Hi everyone,
I'm working on log files and I have a little problem, this is an example of my logs :
192.168.0.1(localhost) (user1)
file1192.168.0.2(localhost) (user2)
file2
file3
file2 - read only
A new line is identified by an IP address, for each line I want to keep the following information :
- IP address
- domain
- user
- file
For the first line, it isn't very complicated because I have only 1 file but for the second line I have a problem, I can get only the first file (file2). At the end, I'd like to have the following data into Elasticsearch :
192.168.0.1 localhost user1 file1
192.168.0.2 localhost user2 file2
192.168.0.2 localhost user2 file3
I don't want to keep the lines that don't begin by an IP address or that contain a dash '-', in my example I don't want to keep : file2 - read only.
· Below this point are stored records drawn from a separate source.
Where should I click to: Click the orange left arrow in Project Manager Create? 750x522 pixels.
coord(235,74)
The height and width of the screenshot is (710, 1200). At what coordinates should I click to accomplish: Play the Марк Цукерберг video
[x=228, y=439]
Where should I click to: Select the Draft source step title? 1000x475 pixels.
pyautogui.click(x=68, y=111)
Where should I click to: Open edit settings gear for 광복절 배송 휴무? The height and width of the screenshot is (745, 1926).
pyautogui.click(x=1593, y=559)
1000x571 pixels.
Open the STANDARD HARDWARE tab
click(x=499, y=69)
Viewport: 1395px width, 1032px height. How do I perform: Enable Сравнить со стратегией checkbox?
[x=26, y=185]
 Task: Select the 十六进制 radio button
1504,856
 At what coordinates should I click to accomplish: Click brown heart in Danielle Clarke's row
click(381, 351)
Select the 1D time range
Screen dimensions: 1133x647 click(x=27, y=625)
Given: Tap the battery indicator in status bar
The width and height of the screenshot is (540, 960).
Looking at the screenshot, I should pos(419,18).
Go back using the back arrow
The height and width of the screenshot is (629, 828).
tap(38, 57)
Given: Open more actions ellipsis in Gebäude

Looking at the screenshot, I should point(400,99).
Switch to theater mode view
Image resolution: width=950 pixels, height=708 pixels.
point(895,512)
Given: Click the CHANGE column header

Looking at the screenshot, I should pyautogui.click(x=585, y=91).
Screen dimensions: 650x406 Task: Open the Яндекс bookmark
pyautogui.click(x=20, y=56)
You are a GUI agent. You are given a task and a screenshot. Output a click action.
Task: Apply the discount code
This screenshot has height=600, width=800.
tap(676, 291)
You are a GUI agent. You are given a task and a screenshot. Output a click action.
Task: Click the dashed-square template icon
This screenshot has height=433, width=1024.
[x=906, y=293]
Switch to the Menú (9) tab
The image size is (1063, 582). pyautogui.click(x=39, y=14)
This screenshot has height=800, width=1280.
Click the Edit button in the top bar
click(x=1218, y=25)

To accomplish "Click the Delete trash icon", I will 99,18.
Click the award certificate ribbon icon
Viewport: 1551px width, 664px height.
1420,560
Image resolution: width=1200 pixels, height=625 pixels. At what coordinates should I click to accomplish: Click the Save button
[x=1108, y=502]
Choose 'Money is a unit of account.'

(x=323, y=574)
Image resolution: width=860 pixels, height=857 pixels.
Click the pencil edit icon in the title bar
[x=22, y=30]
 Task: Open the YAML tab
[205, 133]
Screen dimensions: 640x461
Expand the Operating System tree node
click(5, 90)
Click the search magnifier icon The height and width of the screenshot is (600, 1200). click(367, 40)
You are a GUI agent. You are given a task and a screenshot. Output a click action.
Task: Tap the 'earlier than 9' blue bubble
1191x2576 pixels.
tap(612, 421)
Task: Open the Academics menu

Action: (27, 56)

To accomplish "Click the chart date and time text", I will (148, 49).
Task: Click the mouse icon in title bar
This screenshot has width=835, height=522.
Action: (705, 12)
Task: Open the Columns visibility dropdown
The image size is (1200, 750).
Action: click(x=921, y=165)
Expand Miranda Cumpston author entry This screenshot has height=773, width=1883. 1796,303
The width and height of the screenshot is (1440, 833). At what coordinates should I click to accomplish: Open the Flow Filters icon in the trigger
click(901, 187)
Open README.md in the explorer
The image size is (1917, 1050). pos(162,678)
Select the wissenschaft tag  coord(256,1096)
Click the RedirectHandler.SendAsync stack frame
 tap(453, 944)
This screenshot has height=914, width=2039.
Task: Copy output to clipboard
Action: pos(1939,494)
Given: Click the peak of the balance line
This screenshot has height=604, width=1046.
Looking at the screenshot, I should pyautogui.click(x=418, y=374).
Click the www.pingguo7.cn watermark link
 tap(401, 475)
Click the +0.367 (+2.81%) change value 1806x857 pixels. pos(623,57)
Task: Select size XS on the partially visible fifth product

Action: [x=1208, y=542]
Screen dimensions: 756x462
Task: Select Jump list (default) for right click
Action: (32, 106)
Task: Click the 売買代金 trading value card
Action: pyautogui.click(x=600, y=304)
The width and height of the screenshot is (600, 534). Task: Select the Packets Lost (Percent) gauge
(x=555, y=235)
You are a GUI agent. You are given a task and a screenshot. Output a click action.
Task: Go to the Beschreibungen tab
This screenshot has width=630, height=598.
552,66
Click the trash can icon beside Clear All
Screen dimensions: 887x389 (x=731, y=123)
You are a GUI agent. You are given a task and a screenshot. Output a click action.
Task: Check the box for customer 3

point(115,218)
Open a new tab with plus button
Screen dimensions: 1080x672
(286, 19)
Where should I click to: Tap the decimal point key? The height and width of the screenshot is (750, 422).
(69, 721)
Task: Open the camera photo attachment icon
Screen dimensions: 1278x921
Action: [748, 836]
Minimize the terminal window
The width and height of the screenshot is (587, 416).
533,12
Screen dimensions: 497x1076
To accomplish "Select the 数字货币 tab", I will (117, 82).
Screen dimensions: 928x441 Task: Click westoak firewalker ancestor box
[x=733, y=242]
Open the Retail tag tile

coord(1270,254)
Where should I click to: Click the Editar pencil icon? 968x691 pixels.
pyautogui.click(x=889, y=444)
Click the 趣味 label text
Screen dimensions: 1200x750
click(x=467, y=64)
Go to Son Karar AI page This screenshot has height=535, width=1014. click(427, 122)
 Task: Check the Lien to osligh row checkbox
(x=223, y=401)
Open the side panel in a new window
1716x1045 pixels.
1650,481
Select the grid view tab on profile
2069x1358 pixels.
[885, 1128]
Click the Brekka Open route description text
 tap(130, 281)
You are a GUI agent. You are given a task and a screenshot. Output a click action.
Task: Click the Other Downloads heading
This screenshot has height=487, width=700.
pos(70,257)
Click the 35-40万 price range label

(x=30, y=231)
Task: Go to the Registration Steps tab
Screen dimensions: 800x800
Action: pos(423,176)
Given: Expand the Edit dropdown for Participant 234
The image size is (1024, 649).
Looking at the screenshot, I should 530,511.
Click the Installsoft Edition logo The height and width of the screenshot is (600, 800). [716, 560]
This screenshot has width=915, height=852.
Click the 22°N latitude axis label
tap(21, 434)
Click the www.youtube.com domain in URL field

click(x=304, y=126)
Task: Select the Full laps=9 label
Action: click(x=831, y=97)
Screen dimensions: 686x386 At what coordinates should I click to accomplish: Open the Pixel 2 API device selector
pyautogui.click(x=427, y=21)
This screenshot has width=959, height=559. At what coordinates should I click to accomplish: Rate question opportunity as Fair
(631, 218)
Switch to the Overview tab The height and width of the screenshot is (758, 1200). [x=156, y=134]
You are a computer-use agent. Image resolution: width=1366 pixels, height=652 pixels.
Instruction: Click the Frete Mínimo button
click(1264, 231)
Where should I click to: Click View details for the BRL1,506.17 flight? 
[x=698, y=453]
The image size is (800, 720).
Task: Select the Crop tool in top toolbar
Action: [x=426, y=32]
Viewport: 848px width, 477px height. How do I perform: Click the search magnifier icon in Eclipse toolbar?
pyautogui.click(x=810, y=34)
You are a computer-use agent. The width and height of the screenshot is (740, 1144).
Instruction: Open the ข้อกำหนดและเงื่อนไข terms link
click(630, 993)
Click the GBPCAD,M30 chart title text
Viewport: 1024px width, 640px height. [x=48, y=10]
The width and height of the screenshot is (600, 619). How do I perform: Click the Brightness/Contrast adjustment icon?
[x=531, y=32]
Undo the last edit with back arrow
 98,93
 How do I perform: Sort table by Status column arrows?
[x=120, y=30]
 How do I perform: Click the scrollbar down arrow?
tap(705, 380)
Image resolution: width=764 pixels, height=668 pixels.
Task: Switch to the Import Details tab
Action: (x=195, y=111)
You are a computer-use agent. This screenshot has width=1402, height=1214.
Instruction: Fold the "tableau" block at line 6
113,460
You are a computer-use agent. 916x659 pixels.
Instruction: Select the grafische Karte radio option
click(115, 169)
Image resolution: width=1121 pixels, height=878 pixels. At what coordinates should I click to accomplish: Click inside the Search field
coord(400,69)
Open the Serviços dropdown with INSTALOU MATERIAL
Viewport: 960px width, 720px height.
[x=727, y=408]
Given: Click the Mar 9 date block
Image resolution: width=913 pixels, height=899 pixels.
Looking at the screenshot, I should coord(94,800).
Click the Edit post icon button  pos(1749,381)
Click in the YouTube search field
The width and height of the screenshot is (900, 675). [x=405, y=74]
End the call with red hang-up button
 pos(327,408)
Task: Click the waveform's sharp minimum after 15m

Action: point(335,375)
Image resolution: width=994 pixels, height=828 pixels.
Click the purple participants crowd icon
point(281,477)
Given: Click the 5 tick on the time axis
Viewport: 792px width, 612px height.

This is the configuration file that I use for Logstash :
input {
file {
type => "my_dashboard"
path => "/path-to-my-data/*"
start_position => "beginning"
sincedb_path => "since_db"
codec => plain { charset => "ANSI_X3.4-1968"}
}
}
filter {
multiline {
pattern => "%{IP:IP}"
what => "next"
}
grok {
match => {"message" => "%{IP:IP}\(%{HOSTNAME:domain}\)%{SPACE}\(%{USERNAME:user}\)%{SPACE}%{NOTSPACE:file}"}
}
mutate {
remove_field => ["host","@version","path"]
}
}
output {
if "_grokparsefailure" in [tags] {
file {
path => "./grokparsefailure.log"
}
}
else if [type] == "my_dashboard" {
elasticsearch {
hosts => "192.168.0.1:9200"
index => "user_data"
document_type => "user"
}
}
}
Thank you in advance for your help